▸ YOUR GOAL: Copy out the lines of the records below, and only those lines, from the one with "Healthy Chef (39, 2227)" through the one with "Is It Safe to", exactly as they appear.

(SOURCE DATA begins)

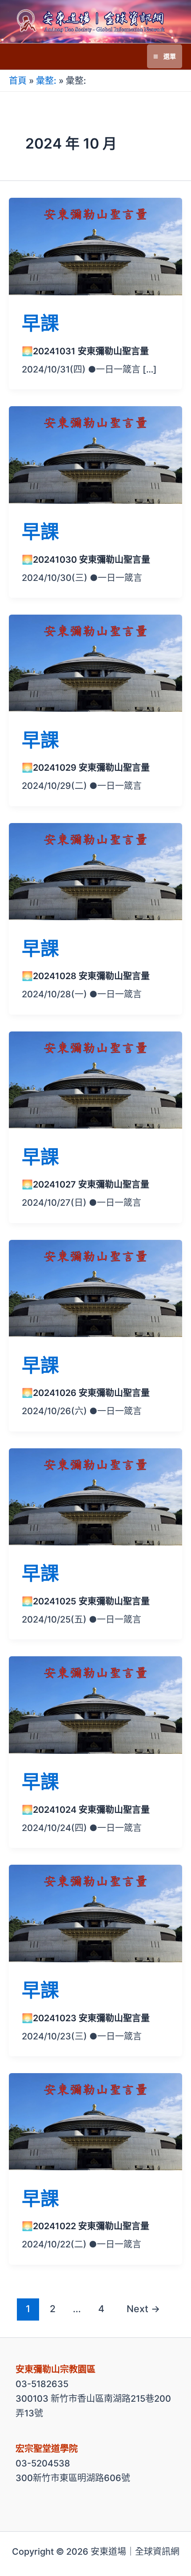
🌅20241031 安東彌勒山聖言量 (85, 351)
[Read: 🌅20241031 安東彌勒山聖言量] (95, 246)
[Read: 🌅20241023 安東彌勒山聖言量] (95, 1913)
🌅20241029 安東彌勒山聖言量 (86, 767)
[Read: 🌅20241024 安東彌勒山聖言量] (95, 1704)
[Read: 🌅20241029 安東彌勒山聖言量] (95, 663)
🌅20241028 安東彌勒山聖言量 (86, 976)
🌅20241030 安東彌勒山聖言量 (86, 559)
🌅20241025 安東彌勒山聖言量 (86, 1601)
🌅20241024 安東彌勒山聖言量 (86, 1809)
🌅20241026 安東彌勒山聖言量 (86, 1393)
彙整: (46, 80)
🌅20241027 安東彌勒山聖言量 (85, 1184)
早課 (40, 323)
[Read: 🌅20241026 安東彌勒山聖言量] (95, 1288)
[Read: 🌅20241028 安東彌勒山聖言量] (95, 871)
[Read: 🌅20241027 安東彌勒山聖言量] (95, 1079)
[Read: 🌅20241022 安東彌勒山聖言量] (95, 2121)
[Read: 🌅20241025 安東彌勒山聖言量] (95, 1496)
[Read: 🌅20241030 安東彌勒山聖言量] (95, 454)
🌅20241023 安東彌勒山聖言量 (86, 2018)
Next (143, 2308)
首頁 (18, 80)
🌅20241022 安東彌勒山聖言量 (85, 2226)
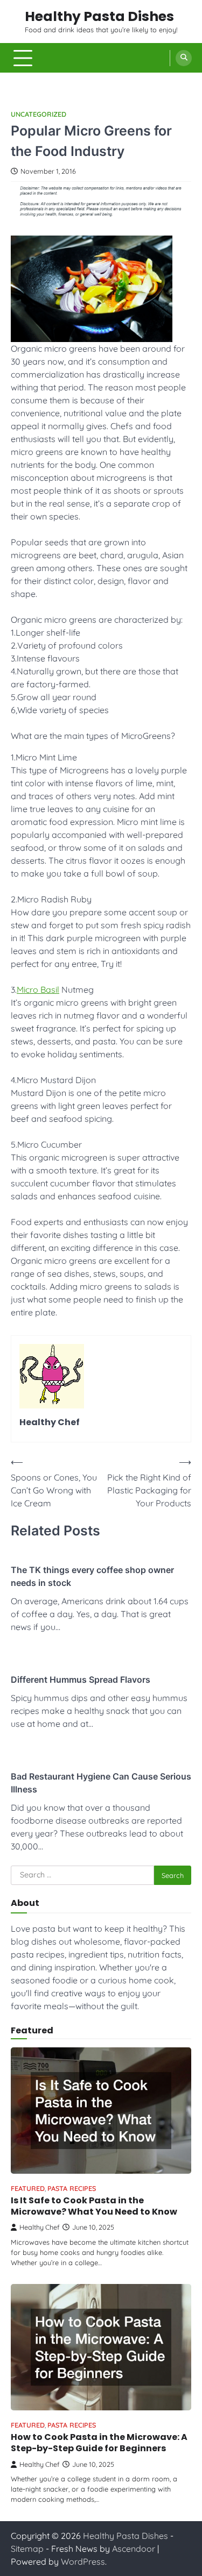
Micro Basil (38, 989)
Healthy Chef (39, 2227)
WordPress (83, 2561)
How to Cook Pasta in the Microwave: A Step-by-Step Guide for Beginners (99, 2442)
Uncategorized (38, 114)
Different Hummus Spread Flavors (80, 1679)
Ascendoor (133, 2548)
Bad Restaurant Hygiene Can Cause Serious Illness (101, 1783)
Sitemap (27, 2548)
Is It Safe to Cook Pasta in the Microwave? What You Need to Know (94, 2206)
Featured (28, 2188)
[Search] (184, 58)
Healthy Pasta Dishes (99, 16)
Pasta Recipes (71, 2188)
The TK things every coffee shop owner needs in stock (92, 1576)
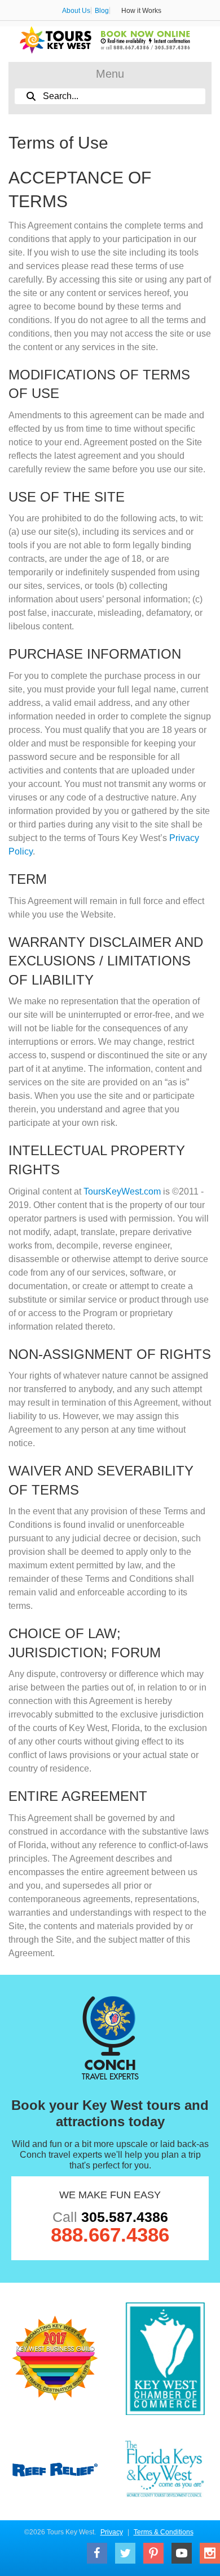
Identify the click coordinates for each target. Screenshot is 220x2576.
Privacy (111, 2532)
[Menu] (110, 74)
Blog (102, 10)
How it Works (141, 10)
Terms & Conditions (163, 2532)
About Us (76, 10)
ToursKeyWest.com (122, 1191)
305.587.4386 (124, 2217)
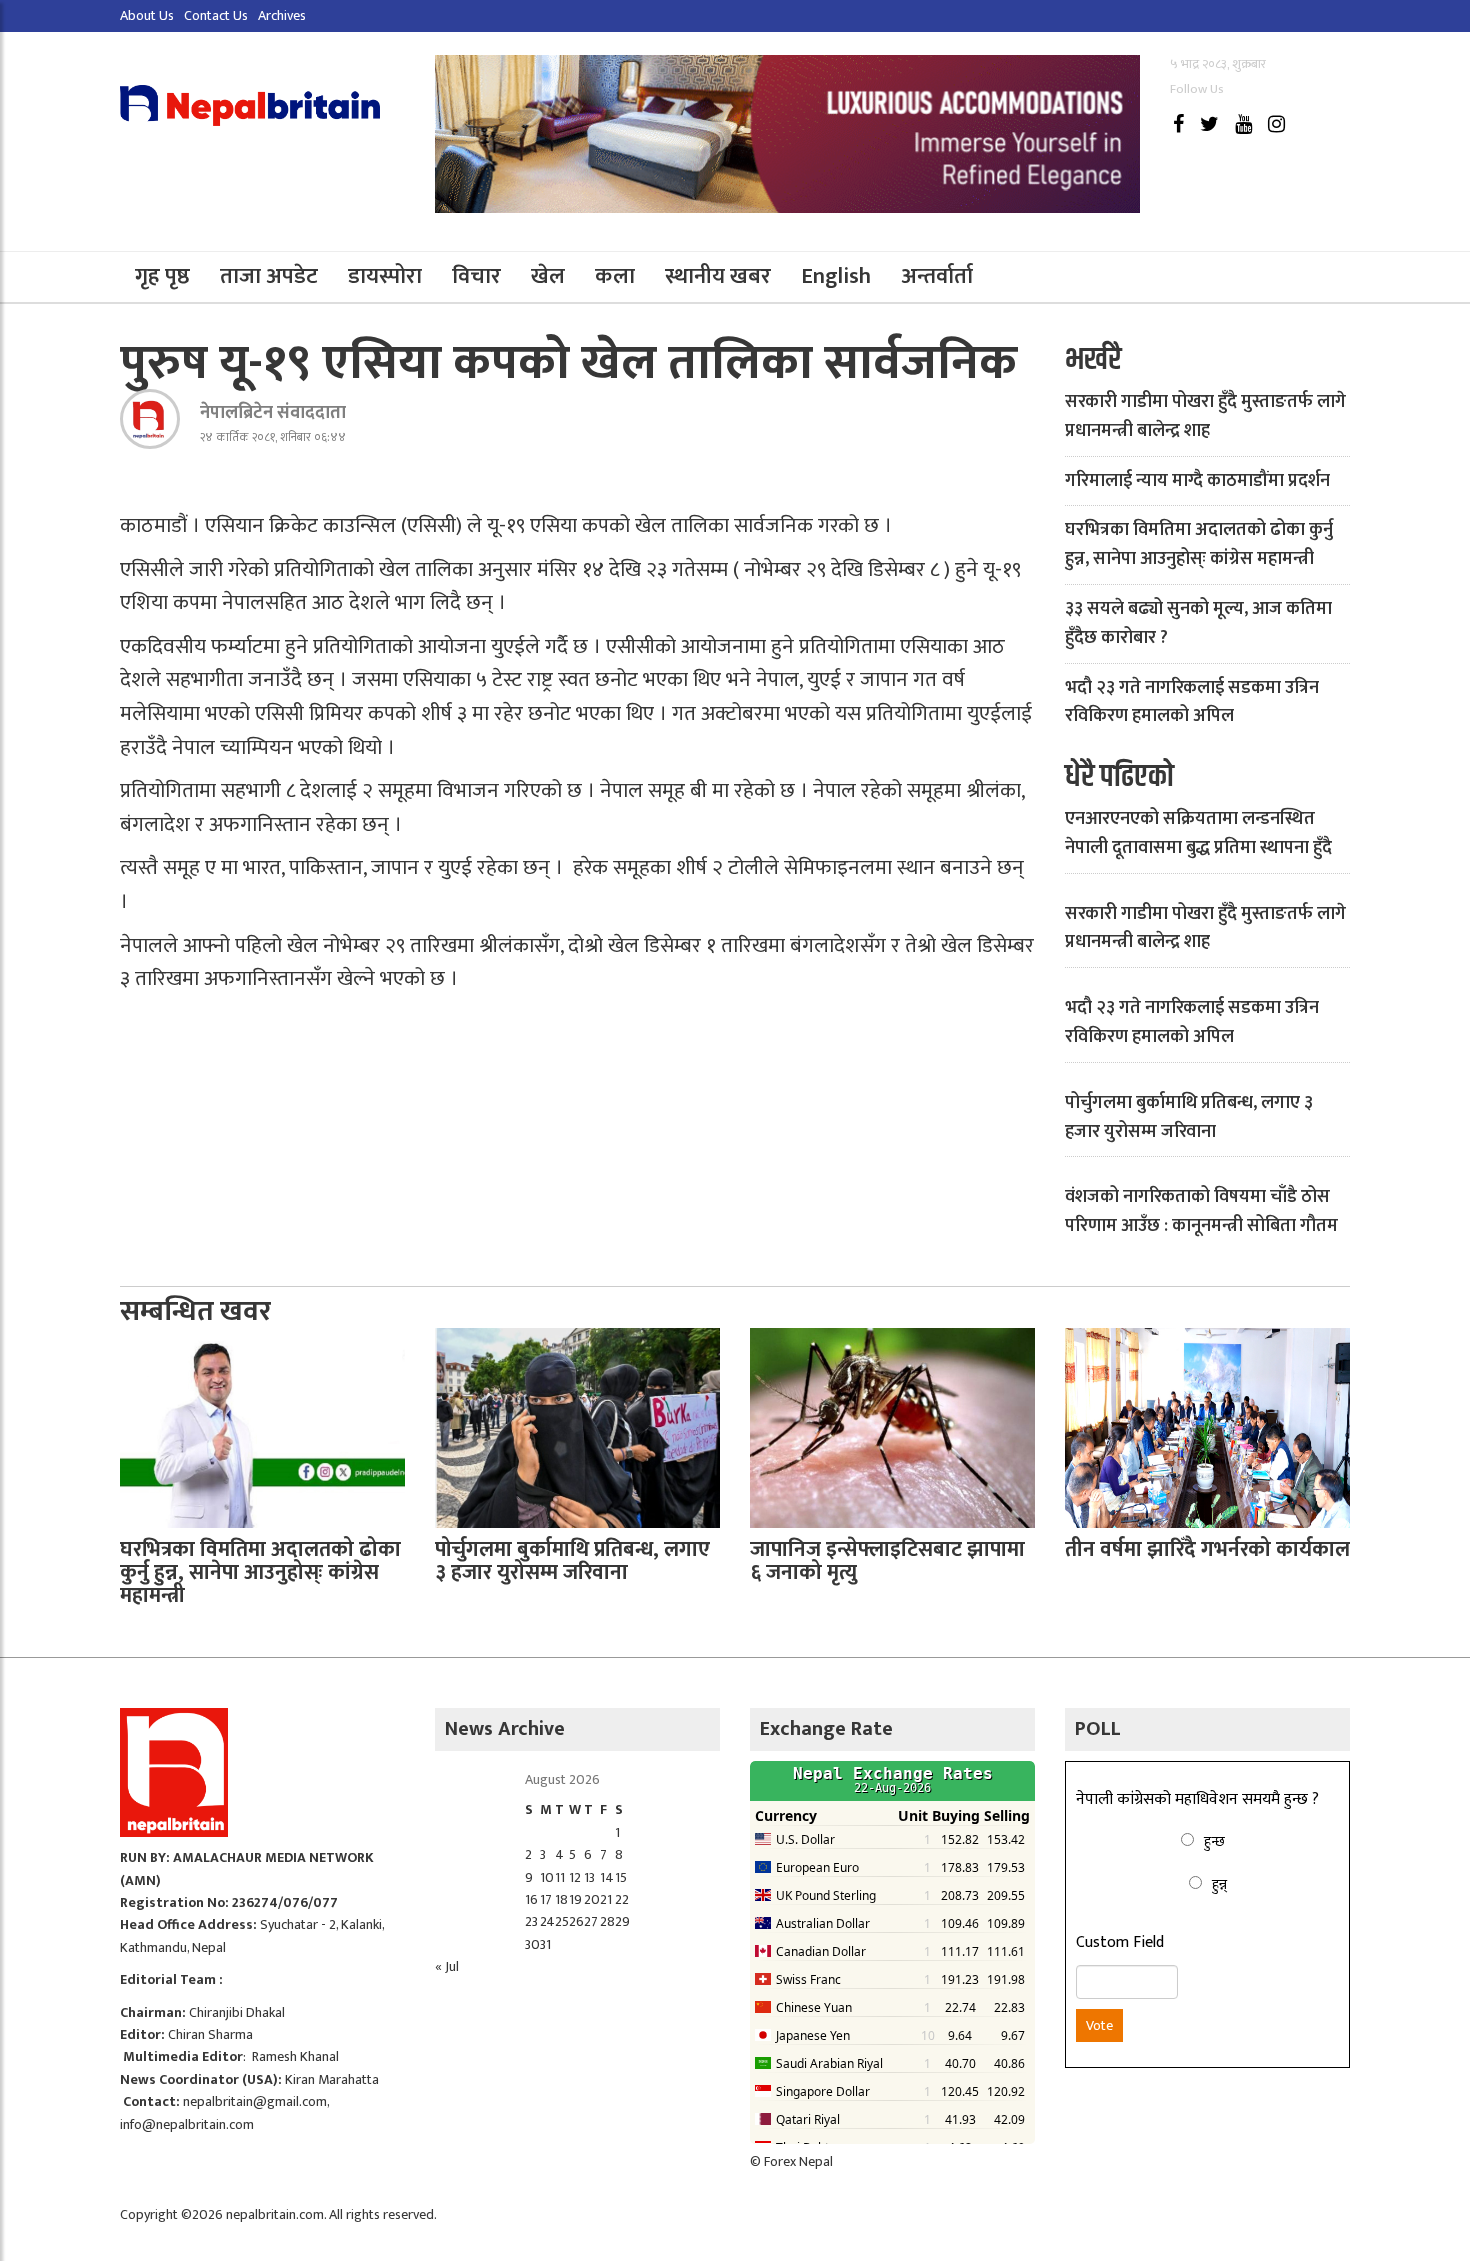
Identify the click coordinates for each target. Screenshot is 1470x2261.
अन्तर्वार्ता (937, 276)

(SOURCE DATA ends)

▸ RESPONSE BOX:
Healthy Chef (39, 2227)
WordPress (83, 2561)
How to Cook Pasta in the Microwave: A Step-by-Step Guide for Beginners (99, 2442)
Uncategorized (38, 114)
Different Hummus Spread Flavors (80, 1679)
Ascendoor (133, 2548)
Bad Restaurant Hygiene Can Cause Serious Illness (101, 1783)
Sitemap (27, 2548)
Is It Safe to Cook Pasta in the Microwave? What You Need to Know (94, 2206)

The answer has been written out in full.